From an information-theory viewpoint, why are the DNA sequences largely incompressible? Are the three-base pair codons (6 binary digits each) equally probable? Those codons could be decoded into 64 possibilities, yet we have only 22 amino acids. Are some of the codons used for amino acid pairs? Or else we've got alot of missing acids. Untils those codons are themselves decoded (and any bigrams, tridgrams, etc), we should expect surprises. And what of the great expanse of alleged junk? Does nature have a signal-to-noise ratio approaching that of USENET? :)
Yes, yes there are 64 possible amino acid encodings. However, by only yielding 22 possible amino acids, the system provides a level of redundancy. The redundancy usually occurs around the third nucleotide, for instance, Ser can be coded AGU and AGC. This redundancy compensates for "point mutations", mutations that effect only one nucleotide. Because of the redundancy of the genetic code, the effect of point mutations is reduced by about 1/4. From looking at the old Codon Table, it is clear that the new amino acid was coded by UAG (the "amber" discussed in the article). However, UAG obviously stops for some organisms (Scientists dont make things up), so perhaps UAG stops unless the complementary tRNA can be found? If this is the case, then it is likely that all three if the "stop" codons code for certain new amino acids in some organisms. The trick, of course, is finding them.
It's not surprising that there are tRNA's in rare organisms that encode for "non-standard" amino acids -- evolution just selected against them, since the common 20 are so prevalent and easy to produce or obtain from food. Humans actually use 22 amino acids, but two of them are not genetically encoded, but produced by modifying the finished protein (hydroxylation of proline and lysine during collagen biosynthesis.

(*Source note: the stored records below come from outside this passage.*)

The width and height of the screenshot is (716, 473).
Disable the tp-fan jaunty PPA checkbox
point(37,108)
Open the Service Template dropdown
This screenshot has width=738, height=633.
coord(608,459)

Rice and beans are not sufficient, you need vitamin C to make collagen) Some bugs live in places where "non-standard" amino acids are probably preferred to make proteins more suited to the enivronment -- extreme conditions like Antarctic ice, or thermal vents.
It's important to remember that amino acids aren't the only building blocks -- cell membranes are made of lipids, cholesterol, and polysaccharides (sugars). There are many possible modifications beyond the amino acid sequence. For instance, immune markers (blood type, etc.) are sugar chains which are tacked onto proteins. Sugars on the surface of viruses help them bind to cells. Another common modification is phosphorylation: addition of phosphate to a protein, which is a common method of activating (or deactivating) proteins.
The body also uses lipid derivatives, steroids, and most importantly vitamins to obtain chemical functions not provided by amino acids (catalysis, cell signaling, etc.)
Incidentally, while the genetic code is pretty much universal, there are some variations. For example, in mitochondria, instead of functioning as a STOP codon, UGA encodes for tryptophan; instead of coding for isoleucine, AUA encodes for methionine; instead of coding for arginine, AGA and AGG function as STOP codons.
This case is special not because of the use of a non-standard amino acid, but because it is an *additional* amino acid rather than a replacement. This means that the machinery of translation of an RNA codon to an amino acid (via tRNA) and the construction of the amino acid (via an enzyme) exists in parallel with the machinery for all the other existing amino acids. This is remarkably interesting because it represents a much larger genetic difference in the amino acid translating machinery, and a difference which we have never seen before.